AIM OF THE TASK: Once the line containing "Ondersteuning (288, 2466)" is found in the records below, return it and each following line exactly, up to and including the line containing "[Toggle light / dark mode] (310, 17)", and nothing else.

Dataset records:
Start of Block
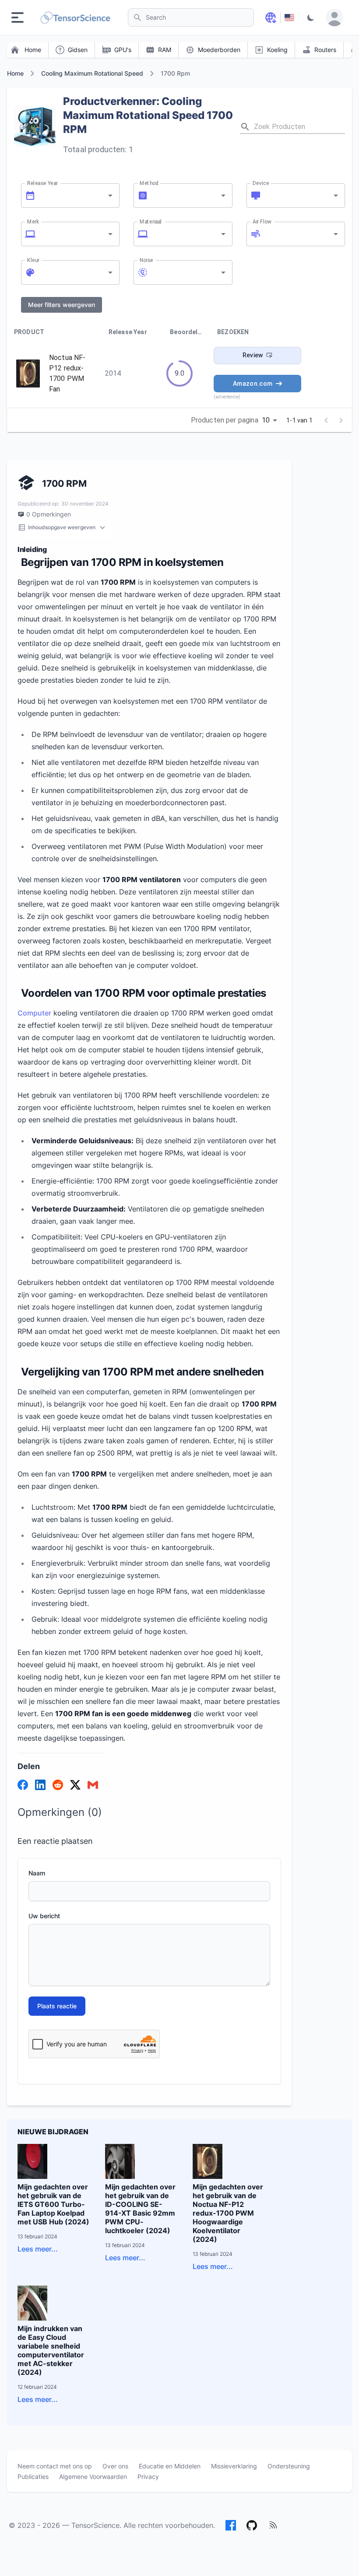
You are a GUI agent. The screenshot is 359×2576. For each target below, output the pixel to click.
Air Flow (262, 221)
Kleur (33, 260)
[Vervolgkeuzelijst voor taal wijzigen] (270, 17)
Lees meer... (38, 2248)
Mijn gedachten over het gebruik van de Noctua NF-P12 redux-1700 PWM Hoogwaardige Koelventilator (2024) (228, 2213)
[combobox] (70, 195)
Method (149, 183)
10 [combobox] (266, 420)
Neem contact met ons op (55, 2466)
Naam (36, 1873)
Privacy (148, 2476)
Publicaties (33, 2476)
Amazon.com (253, 383)
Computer (34, 1013)
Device (261, 183)
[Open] (110, 195)
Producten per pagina (224, 420)
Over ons (115, 2466)
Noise (146, 260)
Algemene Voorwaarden (93, 2476)
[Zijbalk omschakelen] (17, 17)
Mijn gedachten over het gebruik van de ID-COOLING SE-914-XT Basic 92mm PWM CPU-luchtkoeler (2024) (140, 2208)
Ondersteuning (288, 2466)
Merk (33, 221)
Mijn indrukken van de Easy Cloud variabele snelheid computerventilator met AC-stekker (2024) (51, 2350)
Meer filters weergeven (61, 304)
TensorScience (95, 2525)
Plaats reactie (57, 2006)
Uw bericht (44, 1916)
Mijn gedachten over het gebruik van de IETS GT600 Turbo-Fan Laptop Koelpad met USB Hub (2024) (53, 2204)
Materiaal (151, 221)
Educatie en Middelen (170, 2466)
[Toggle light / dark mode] (310, 17)
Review (253, 355)
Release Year (42, 183)
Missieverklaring (234, 2466)
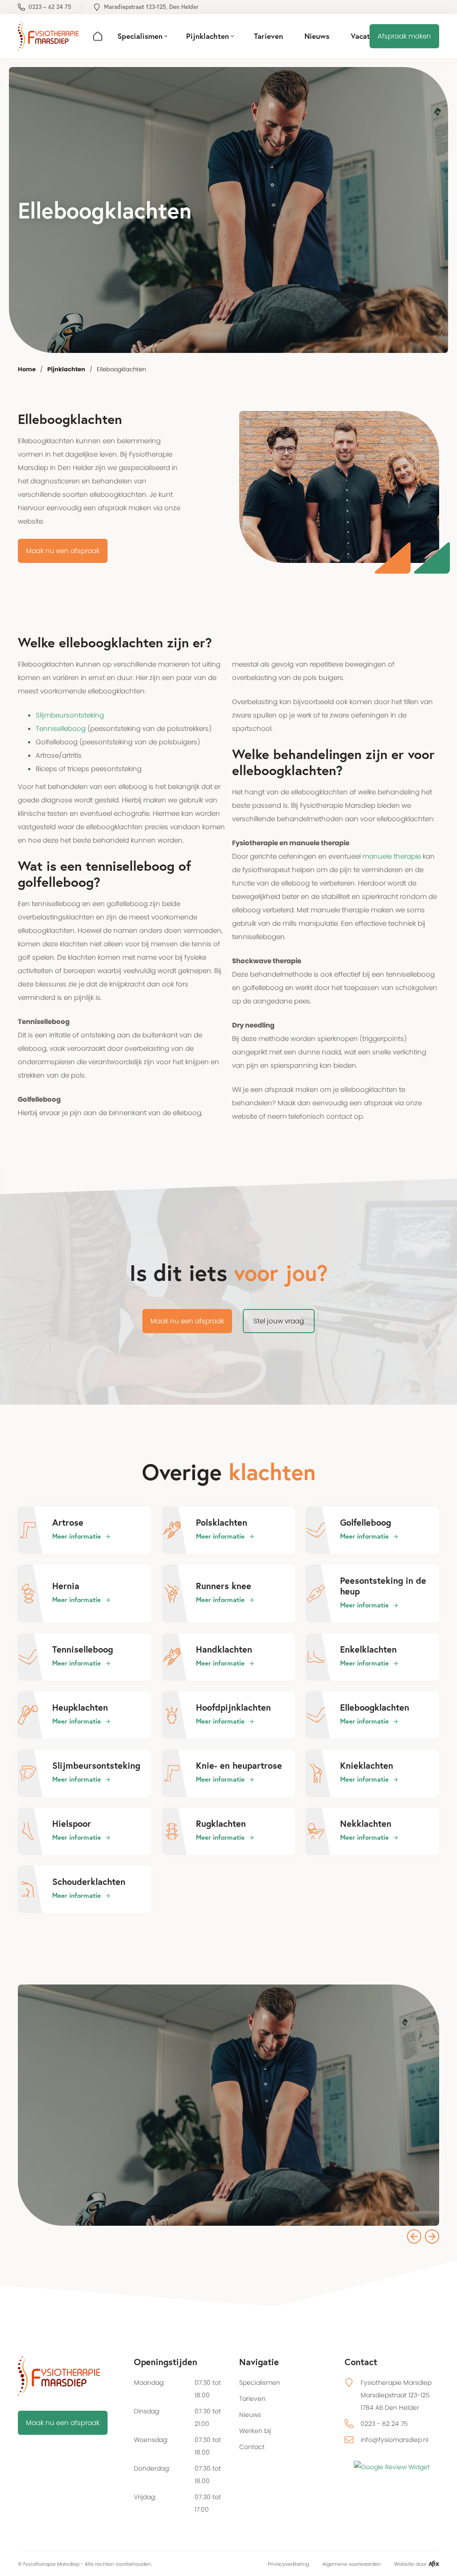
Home (27, 369)
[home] (48, 36)
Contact (252, 2446)
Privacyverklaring (288, 2564)
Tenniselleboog (61, 728)
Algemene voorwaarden (351, 2564)
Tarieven (252, 2398)
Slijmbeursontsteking (70, 715)
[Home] (97, 36)
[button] (142, 36)
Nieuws (250, 2414)
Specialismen (259, 2382)
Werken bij (255, 2430)
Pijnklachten (66, 369)
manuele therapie (391, 856)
End of Block
SOLUTION FOR THIS TASK:
Ondersteuning (288, 2466)
Merk (33, 221)
Mijn indrukken van de Easy Cloud variabele snelheid computerventilator met AC-stekker (2024) (51, 2350)
Meer filters weergeven (61, 304)
TensorScience (95, 2525)
Plaats reactie (57, 2006)
Uw bericht (44, 1916)
Mijn gedachten over het gebruik van de IETS GT600 Turbo-Fan Laptop Koelpad met USB Hub (2024) (53, 2204)
Materiaal (151, 221)
Educatie en Middelen (170, 2466)
[Toggle light / dark mode] (310, 17)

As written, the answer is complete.